The conveyor is moved by one pitch a predetermined time after completion of the foreign matter removal operation for the connector C stopped at an operation position. Thus, the next connector C reaches the operation position, and the foreign matter removal operation is repeated at this operation position.

As described above, any foreign matter that adheres to the housing 1 or the terminal fittings 6 projecting from the housing 1 can be removed effectively by blowing the dry ice fine particles and the gas. Thus, the foreign matter, such as metal pieces, can be removed and a possibility of a short circuit between the terminal fittings can be dispelled reliably. Further, the suction force is applied by the suction device 16 during the foreign matter removal operation so that the foreign matters are not scattered around as the fine particles are blown.

Further, the cooled fine particles (particularly the dry ice fine particles and the like) can be blown thoroughly to the respective terminal fittings 6 projecting from the back surface of the housing 1 by moving the nozzle 21 in three-dimensional directions. Particularly, the dry ice fine particles and the like can be blown to the terminal fittings 6 in the lower stage overlapping with and hidden by the terminal fittings 6 in the upper stage by causing the nozzle 21 to make a swinging movement in the C-C direction.

The invention is not limited to the above described embodiment, and the following embodiments also are included in the scope of the invention.

Although an injection direction is changed by moving one nozzle 21 in the three-dimensional directions in the above embodiment, a plurality of nozzles 21 having different injection directions may be arranged.

The terminal fittings 6 are bent substantially perpendicularly behind the housing 1 in the above embodiment, but they may extend straight back.

The suction device 16 and the nozzle 21 are fixed and the setting tool 9 is conveyed intermittently by the conveyor. However, the suction device 16 and the nozzle 21 may be moved in synchronization while the setting tool 9 is fixed.

The both bulging walls 15 are inserted into the mounting groove 5 of the connector to hold the connector in the setting tool 9. However, other holding methods such as holding by resilient locks may be used.

The terminal fittings 6 are press fit in the above embodiment.

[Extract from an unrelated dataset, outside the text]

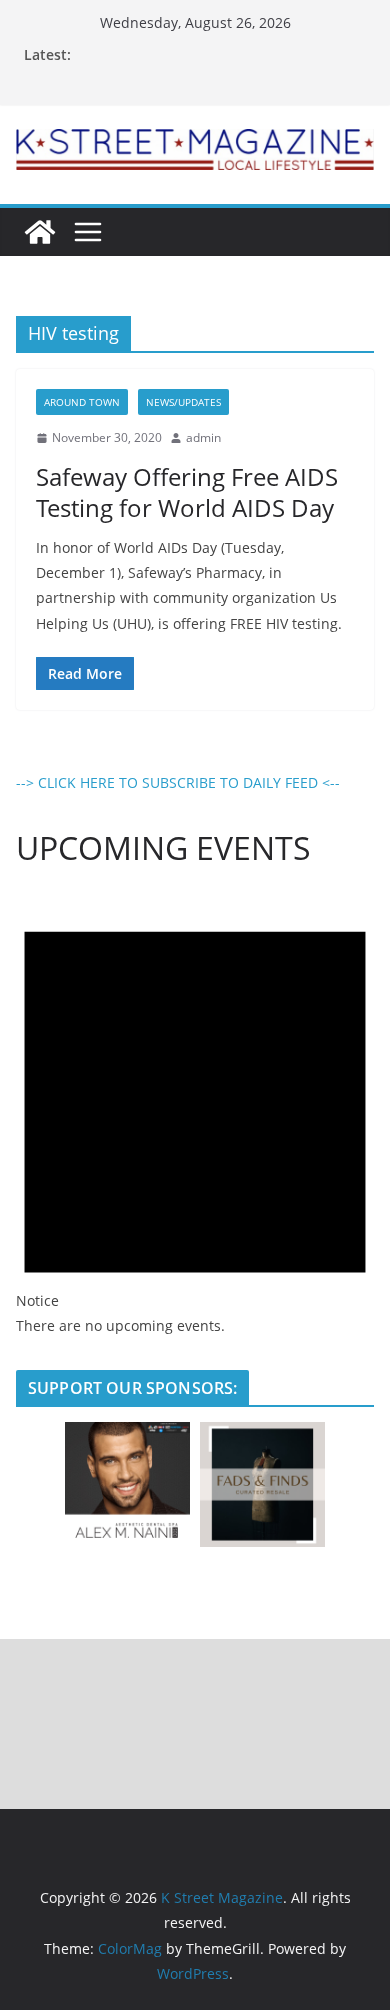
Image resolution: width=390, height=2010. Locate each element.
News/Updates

However, other types of terminal may be used.

The terminal fittings 6 are substantially pin-like. However, the terminal fittings may have other shapes such as box-like, tab-like and/or blade-like shape.

Reference Signs

• 1 . . . connector housing
• 3, 4 . . . flange
• 6 . . . terminal fitting
• 9 . . . setting tool
• 10 . . . connector holding portion
• 13 . . . opening
• 15 . . . bulging wall (mounting wall)
• 16 . . . suction device
• 20 . . . injection device
• 21 . . . nozzle
• 24 . . . robot arm (movable arm)
• C . . . connector

Claims

1. A foreign matter removal apparatus for a connector (C) having at least one terminal fitting (6) projecting from a housing (1), comprising:

a setting tool (9) configured for holding the housing (1) and formed with an opening (13) toward which a tip part of the terminal fitting (6) projecting form the connector housing (1) faces when the housing (1) is held;

an injection device (20) including at least one nozzle (21) configured to substantially face the terminal fitting (6) and inject cooled fine particles toward the terminal fitting (6) and/or the housing (1); and

a suction device (16) substantially corresponding with the opening (13) and capable of sucking the fine particles injected from the nozzle (21).

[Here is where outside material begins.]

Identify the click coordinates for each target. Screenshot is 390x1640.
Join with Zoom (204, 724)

2. The foreign matter removal apparatus of claim 1, wherein the terminal fitting (6) projects from a surface of the connector housing (1) and is bent at an intermediate position, and the nozzle (21) is displaceable along a bending direction of the terminal fitting (6) while the injection device (20) injects the cooled fine particles toward the terminal fitting (6) and/or the connector housing (1).

3. The foreign matter removal apparatus of claim 1, wherein the nozzle (21) is provided on a movable arm (24) and is configured to be moved while injecting the cooled fine particles toward the terminal fitting (6) and/or the connector housing (1).

4. The foreign matter removal apparatus of claim 1, wherein the connector (C) comprises at least one flange (3; 4) and the setting tool (9) is configured to engage the flange.